Before Engineered System, Oracle already has a range of industry applications which are better known as industry solutions. Each solution is created out of integration of a combination of Oracle products (which provide horizontal functionalities), best practices and vertical software modules. For instance, the eClinical solution for life sciences runs as a software module on Siebel.

So now with Engineered System, Oracle is able to deliver end-to-end industry functionality through by integrating with customer and third party applications.

Basically, the whole idea of Engineered System is to tell that Oracle is now selling super computer. Prior to this (before acquiring Sun Microsystem), it was selling solutions

Ok. Pretty clear now ?

Mark Hurd told that Oracle has invested over billons of dollar on merger and acquisition exercises in 2011 alone. All these have contributed to the reality of the Engineered System today.


Engineered System (Supercluster) is actually a 6 feet tall hardware

To recap, the Engineered System is 6 feet tall and it offers the following benefits for customers.
  • Variety of options for industry applications
  • Complete cloud offering
  • Great compression technology up to 10 times data shrinkage
  • In-memory technology
  • Platinum services

“Customer can run Oracle cloud behind their firewalls,” said Mark Hurd. “And this is big deal!”.
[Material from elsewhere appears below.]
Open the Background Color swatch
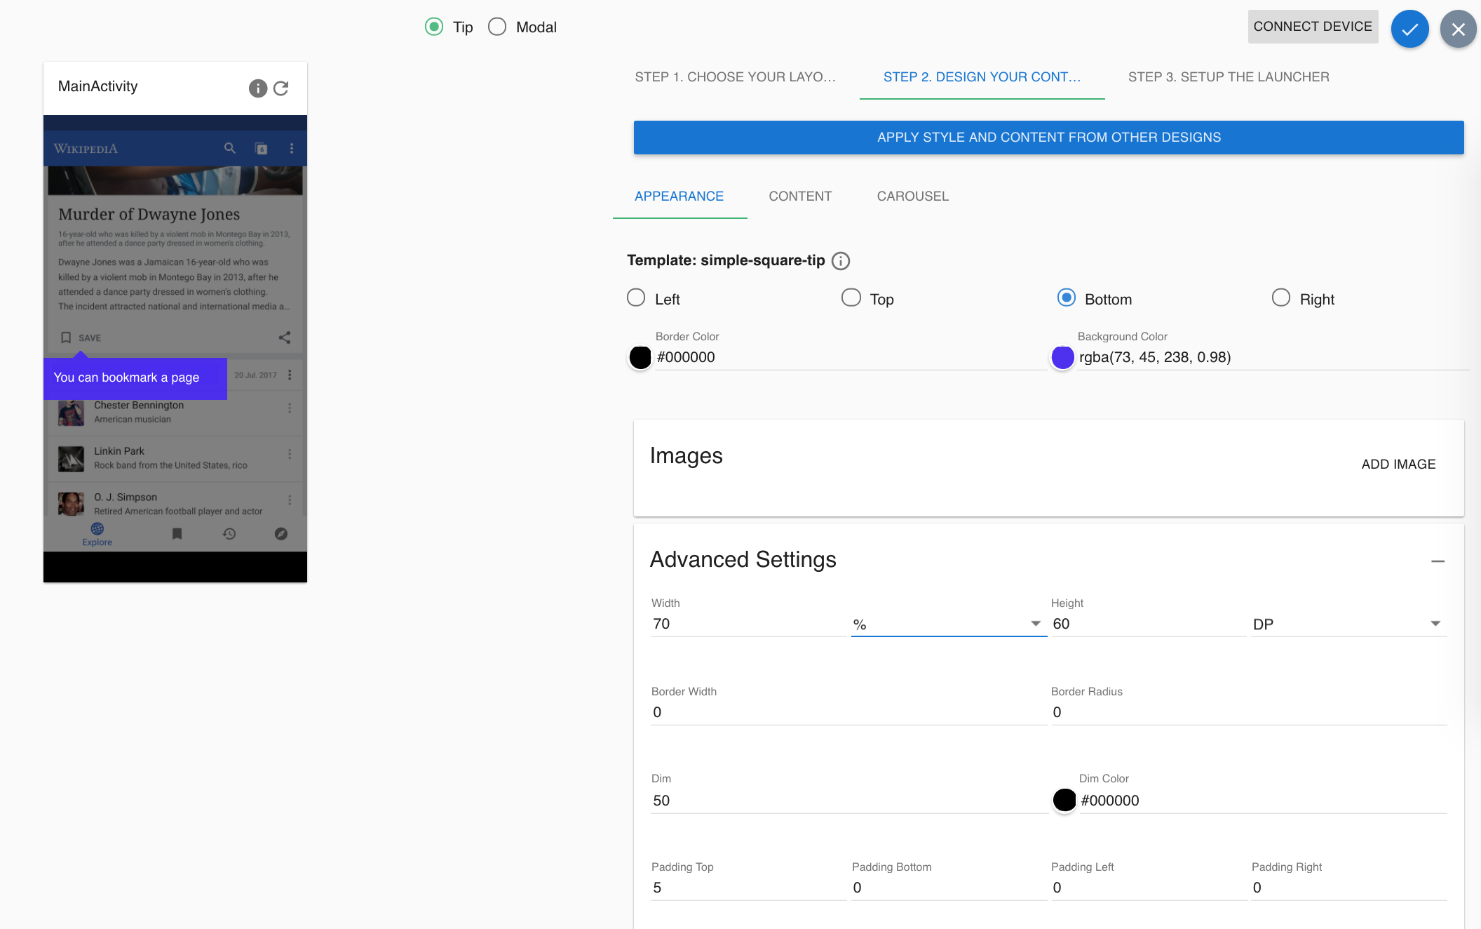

Regarding the financial industry, Mark Hurd opined that it will still take time for these people to adopt Engineered System because banking systems are much more complicated. Most core banking solutions are still running on decade old mainframes. However, Oracle has recently launched a standard banking solution as a way of penetrating the market.

Here is my own take. The trend is moving towards the scenario which people are buying less PC and Servers and adopting public cloud. Therefore, Engineered Systems is the answer for Oracle in terms of selling hardware because Engineered Systems are not just plain servers, it is hardware + software. By doing this, one stone kills two birds. Not only Oracle gets to sell hardware, it is also able to maintain and expand its horizon on its lucrative and highly successfully software business.

Another area to put our thoughts into is the trend of enterprises adopting standard software ?

Once again, it squares back to Oracle’s smart strategy. Engineered Systems are not meant for standard solutions. It is like driving a Ferrari in a city – you just can’t speed up. Engineered Systems are meant to power industry applications while standard software is the strategy to acquire new markets.

Ideally, the cloud should make out of horizontal software modules which have the capabilities of integrating with verticals.

Mark added that Oracle is currently investing heavily in Latin America and China.

On competition with Salesforce.com, Mark said that SalesForce is mainly focusing on providing software on sales automation in the cloud. Oracle has a better capability in such area except that Salesforce was much earlier in the market and they have edge on that, but they do not have the hardware+software strategy.

Finally, Mark Hurd revealed what he thought was exciting in the area of social media. “The ability to look at tweets real time by police. That is where Oracle is moving in terms of social media,” said Mark Hurd.

This is a confirmation of what I have said in earlier post about Oracle’s Strategy when I first landed on San Francisco for the Open World 2012.